With beach season underway, it’ll take just hours for the Chicago Park District to measure the amount of bacteria in the water at five of the city’s 27 beaches.
It’s part of a pilot program at the Calumet, Rainbow, South Shore, 63rd Street and Montrose beaches. The new method, part of a partnership with the University of Illinois at Chicago, will help the park district more quickly determine whether E. coli is present in a water sample.
The park district will find the water’s bacteria level within a few hours instead of the next day.
Typically, employees collect water samples at all 27 of the city’s beaches about 8 a.m. With the new partnership, the samples at the five beaches selected for the pilot program will be taken to a UIC lab to use the new technique. The park district will continue to conduct the test they’ve used for years, which determines whether E. coli is in the water.
“The test that we have been using historically takes a day to get results back, and so that was frustrating because we would be telling what the water quality was like yesterday,” said Cathy Breitenbach, director of natural resources for the park district. “We’re adding a new layer because the science is finally here now and we’re able to use a new test that will give us results in a few hours.”
The new method counts DNA fragments, while the old method involved culturing bacteria cells.
“We’ll hear by early afternoon now,” Breitenbach said. “It’s faster results and we’re happy now that the science is there so we can tell people more about the risks.”
Swim advisories at Chicago’s beaches are issued when test results show bacteria counts to be higher than 235 colony forming units per 100 milliliters of water, an EPA standard which is used by all Great Lakes beach managers. That means there is a 75 percent chance that at least eight out of 1,000 people will develop gastroenteritis. A swim ban is issued only for hazards like sewage spills or weather conditions.
The park district uses a flag notification system and Web page to display swim status, water quality and weather data. Green means swimming is permitted; yellow means it’s permitted but caution is advised because of weather conditions or bacteria levels; and red means swimming isn’t permitted because of dangerous weather conditions.
Although beaches opened for the season Friday, it’s still a bit nippy. Breitenbach said the water temperature is about 52 degrees, which is normal for this time of the year.
Seagull waste remains a chief cause of bacteria in the water. The park district does its best to clean up trash on the beach, which prevents some seagull waste.
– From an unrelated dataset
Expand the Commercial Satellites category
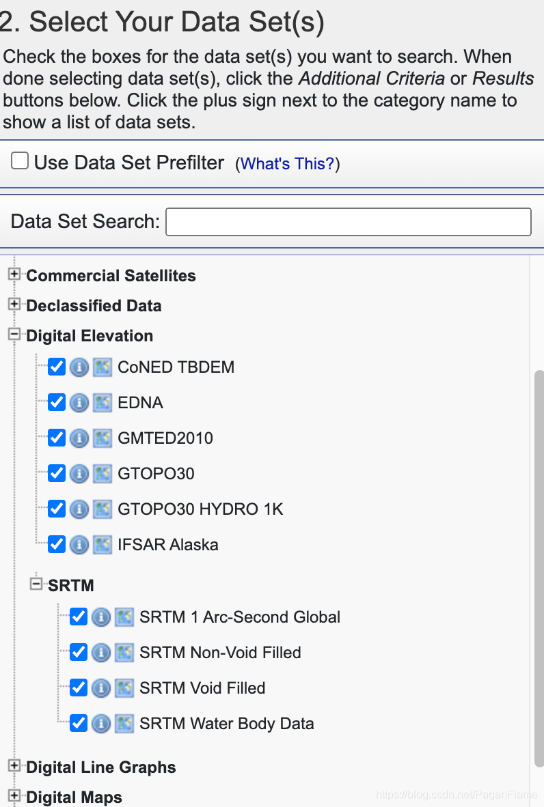point(14,274)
It’s also continuing a program the district has used for years at some beaches, including at the 57th and 63rd street beaches.
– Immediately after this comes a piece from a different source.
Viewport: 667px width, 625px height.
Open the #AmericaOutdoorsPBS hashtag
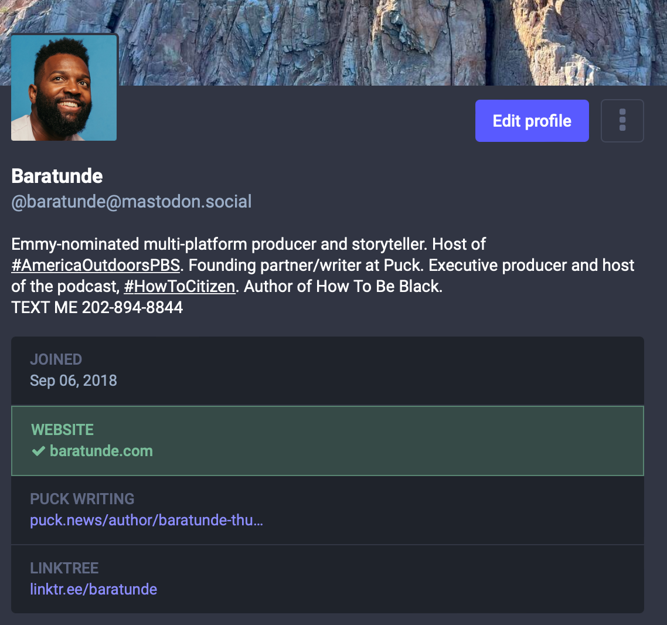point(96,266)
“We use trained border collies — their handlers are wildlife biologists — that chase the seagulls off and it’s made a huge difference,” Breitenbach said. “We’ve seen a dramatic improvement in the water quality. It’s really well-justified.”
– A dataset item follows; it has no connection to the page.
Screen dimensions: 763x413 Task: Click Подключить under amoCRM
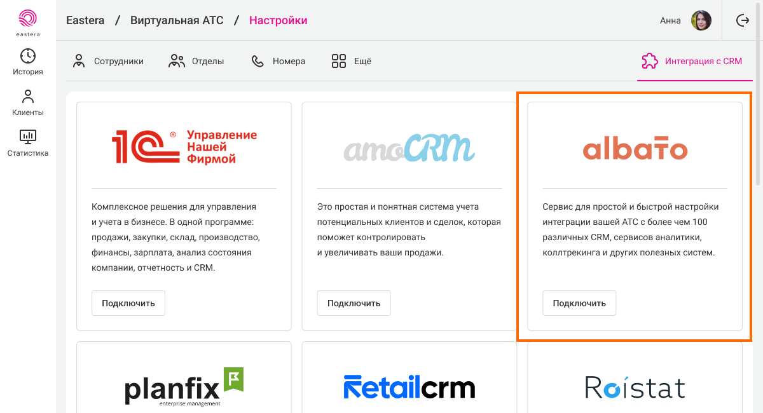point(354,303)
But the problems aren’t the same at every beach. Inclement weather can turn up bacteria, and rainfall can bring in animal waste.
“When it rains it ends up washing things into the lake,” she said.
The park district is also issuing a friendly reminder: Don’t leave behind dirty diapers — and clean up after yourself.
“People just don’t realize, it does make a difference if you take care of the beach,” Breitenbach said. “It’s fine to come and have a picnic, but when you’re done, take care of your waste and throw it away.”
Chicago’s beaches are open between 11 a.m. and 7 p.m. daily until Labor Day. Outdoor pools will open June 12.